[Data supplied start]

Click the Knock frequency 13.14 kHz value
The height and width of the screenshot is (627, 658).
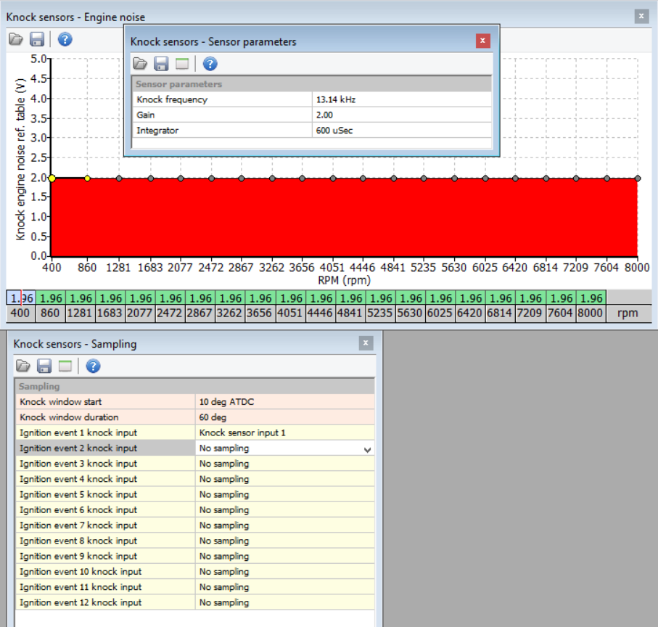click(401, 99)
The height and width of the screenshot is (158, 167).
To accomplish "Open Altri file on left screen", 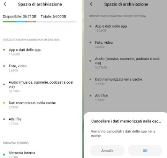I will click(40, 121).
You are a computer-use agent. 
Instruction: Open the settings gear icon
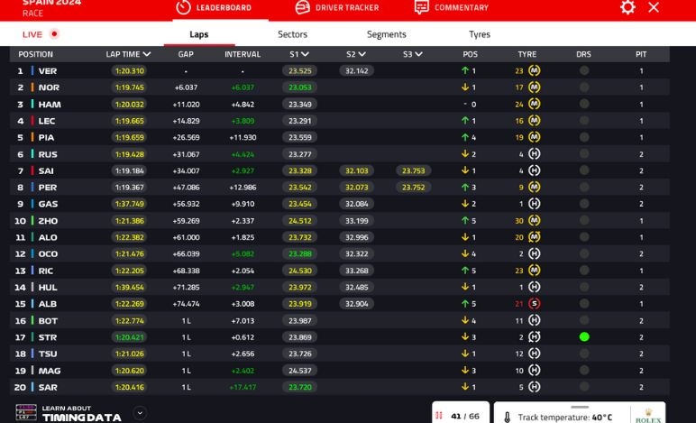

[Data supplied end]

> [Problem statement]: Could you recast the material as a numbered list, starting at the line that contains "You are a computer-use agent." and ending at the last line of the material, both ends included, with blank lines and pictures left out?

> [Exercise solution]:
1. You are a computer-use agent. 
2. Instruction: Open the settings gear icon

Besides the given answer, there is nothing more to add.